Problem to solve:
Reproduce the data shown below exactly.

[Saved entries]
┌──
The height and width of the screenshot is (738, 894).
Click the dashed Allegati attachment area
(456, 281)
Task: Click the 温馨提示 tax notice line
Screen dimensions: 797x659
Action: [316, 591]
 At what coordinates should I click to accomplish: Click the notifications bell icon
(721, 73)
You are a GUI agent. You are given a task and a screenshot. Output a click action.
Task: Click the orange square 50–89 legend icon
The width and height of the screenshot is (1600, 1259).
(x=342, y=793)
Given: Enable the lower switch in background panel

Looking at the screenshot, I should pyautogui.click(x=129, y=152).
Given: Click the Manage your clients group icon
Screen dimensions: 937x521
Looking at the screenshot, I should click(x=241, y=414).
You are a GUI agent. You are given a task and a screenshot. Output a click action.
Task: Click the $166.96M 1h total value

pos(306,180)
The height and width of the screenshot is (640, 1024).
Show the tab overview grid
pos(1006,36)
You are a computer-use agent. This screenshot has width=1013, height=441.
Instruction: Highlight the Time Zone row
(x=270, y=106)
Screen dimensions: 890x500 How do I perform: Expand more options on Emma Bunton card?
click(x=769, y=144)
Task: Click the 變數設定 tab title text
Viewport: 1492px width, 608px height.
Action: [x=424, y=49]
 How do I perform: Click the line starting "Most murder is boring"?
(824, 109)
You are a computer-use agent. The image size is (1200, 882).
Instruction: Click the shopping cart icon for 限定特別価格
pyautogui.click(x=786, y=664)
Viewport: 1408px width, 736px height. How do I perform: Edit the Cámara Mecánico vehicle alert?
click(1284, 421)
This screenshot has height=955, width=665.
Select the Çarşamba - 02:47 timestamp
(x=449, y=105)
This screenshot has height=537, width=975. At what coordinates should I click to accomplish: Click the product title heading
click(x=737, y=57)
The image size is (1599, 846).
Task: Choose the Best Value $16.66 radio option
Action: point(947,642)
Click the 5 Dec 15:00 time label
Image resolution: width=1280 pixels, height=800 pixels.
└──
Problem solution:
The height and width of the screenshot is (738, 894).
Click the dashed Allegati attachment area
(456, 281)
Task: Click the 温馨提示 tax notice line
Screen dimensions: 797x659
Action: [316, 591]
 At what coordinates should I click to accomplish: Click the notifications bell icon
(721, 73)
You are a GUI agent. You are given a task and a screenshot. Output a click action.
Task: Click the orange square 50–89 legend icon
The width and height of the screenshot is (1600, 1259).
(x=342, y=793)
Given: Enable the lower switch in background panel

Looking at the screenshot, I should pyautogui.click(x=129, y=152).
Given: Click the Manage your clients group icon
Screen dimensions: 937x521
Looking at the screenshot, I should click(x=241, y=414).
You are a GUI agent. You are given a task and a screenshot. Output a click action.
Task: Click the $166.96M 1h total value

pos(306,180)
The height and width of the screenshot is (640, 1024).
Show the tab overview grid
pos(1006,36)
You are a computer-use agent. This screenshot has width=1013, height=441.
Instruction: Highlight the Time Zone row
(x=270, y=106)
Screen dimensions: 890x500 How do I perform: Expand more options on Emma Bunton card?
click(x=769, y=144)
Task: Click the 變數設定 tab title text
Viewport: 1492px width, 608px height.
Action: [x=424, y=49]
 How do I perform: Click the line starting "Most murder is boring"?
(824, 109)
You are a computer-use agent. The image size is (1200, 882).
Instruction: Click the shopping cart icon for 限定特別価格
pyautogui.click(x=786, y=664)
Viewport: 1408px width, 736px height. How do I perform: Edit the Cámara Mecánico vehicle alert?
click(1284, 421)
This screenshot has height=955, width=665.
Select the Çarşamba - 02:47 timestamp
(x=449, y=105)
This screenshot has height=537, width=975. At what coordinates should I click to accomplish: Click the product title heading
click(x=737, y=57)
The image size is (1599, 846).
Task: Choose the Best Value $16.66 radio option
Action: point(947,642)
Click the 5 Dec 15:00 time label
Image resolution: width=1280 pixels, height=800 pixels.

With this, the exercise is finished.